Excerpt provided:
--- Start ---

A: If you represent every complex number this way, then doing normal matrix multiplication and addition with these matrices will yield the same results as multiplying and adding the complex numbers. Doing addition and subtraction with this notation should be trivial that it gives the correct results, namely the real and imaginary parts are separated and only the real parts are added or subtracted from each other, just as the imaginary parts.
When multiplying complex numbers it is harder to see that this yields the correct results. Lets consider the following two complex numbers $a+ib$ and $x+iy$. Multiplying these two numbers should yield,
$$
(a+ib)(x+iy) = ax-by+i(ay+bx)
$$
Multiplying these two numbers using the matrix representation looks as follows,
$$
\begin{bmatrix}
a & -b\\
b & a
\end{bmatrix}
\begin{bmatrix}
x & -y\\
y & x
\end{bmatrix}
=
\begin{bmatrix}
ax-by & -ay-bx\\
ay+bx & ax-by
\end{bmatrix}
$$
The resulting matrix has the same structure as the first two. The indices which match the assigned location of the real part of a complex number do indeed contain the correct value for the real part of the product of the two complex numbers, just as for the imaginary parts.
A: This representation of $\,\Bbb C\,$ arises from viewing $\,\Bbb C\cong \Bbb R^2$ as two-dimensional vector space over $\,\Bbb R,\,$ where   $\rm\:\alpha = a+b\,{\it i}\:$ is an $\:\Bbb R$-linear map $\rm\:x\to \alpha\, x.\,$ Computing the coefficients of the matrix of $\,\alpha\,$ wrt to the basis $\,[1,\,{\it i}\,]^T\:$ we obtain 
$$\rm (a+b\,{\it i}\,) \left[ \begin{array}{c} 1 \\ {\it i} \end{array} \right] 
\,=\, \left[\begin{array}{r}\rm a+b\,{\it i}\\\rm -b+a\,{\it i} \end{array} \right] 
\,=\, \left[\begin{array}{rr}\rm a &\rm b\\\rm -b &\rm a \end{array} \right] 
\left[\begin{array}{c} 1 \\ {\it  i} \end{array} \right]$$
What is the point of such linear representations? By making explicit the innate linear structure we can apply the powerful techniques of linear algebra.

--- End ---

Data entries:
--- Start ---

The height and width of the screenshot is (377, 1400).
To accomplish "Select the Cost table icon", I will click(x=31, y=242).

--- End ---
--- Start ---

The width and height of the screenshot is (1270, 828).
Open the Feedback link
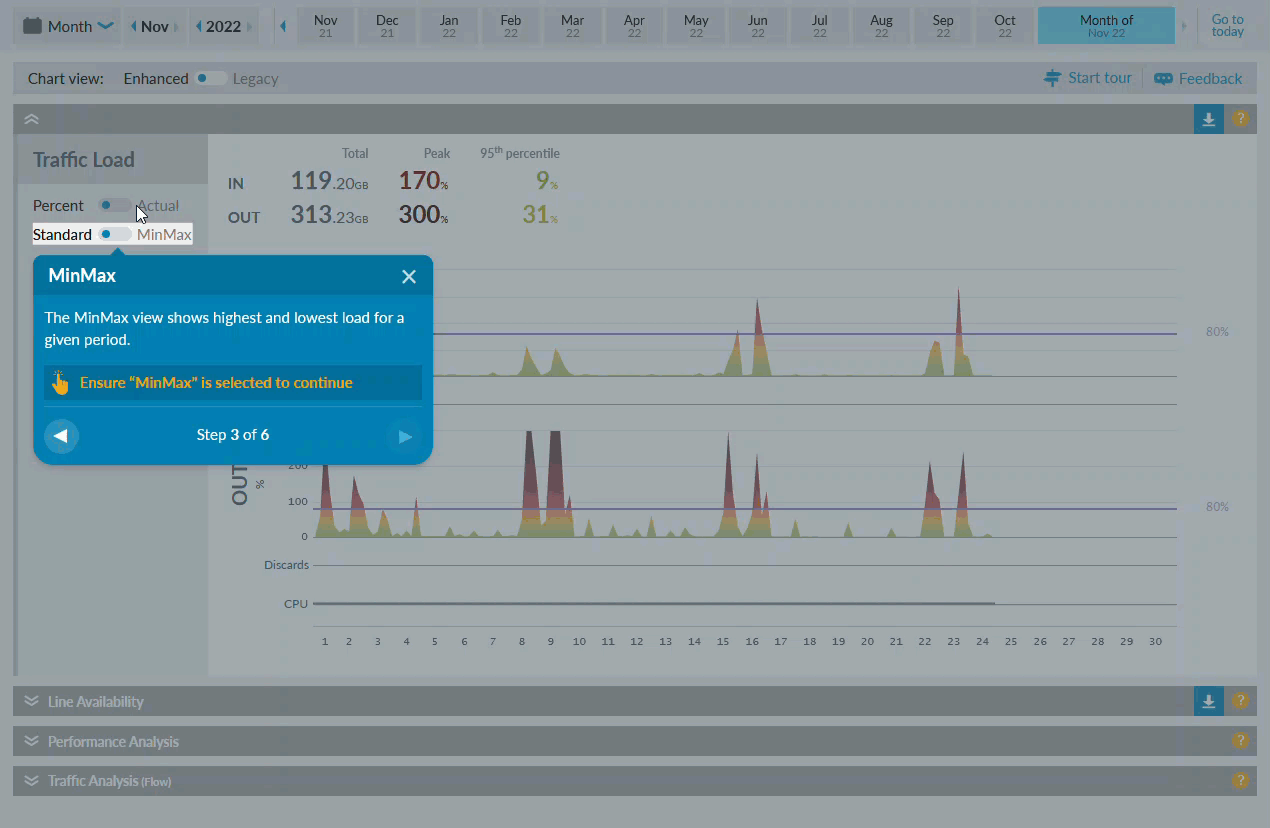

--- End ---

To-do list:
A: According to the excerpt on complex numbers as matrices, what do we gain by making the innate linear structure explicit?
B: Copy out the stretch of the excerpt on complex numbers as matrices from "A: If you represent" through "as the imaginary parts.".

Answers to the problems:
A: We can apply the powerful techniques of linear algebra.

B:
A: If you represent every complex number this way, then doing normal matrix multiplication and addition with these matrices will yield the same results as multiplying and adding the complex numbers. Doing addition and subtraction with this notation should be trivial that it gives the correct results, namely the real and imaginary parts are separated and only the real parts are added or subtracted from each other, just as the imaginary parts.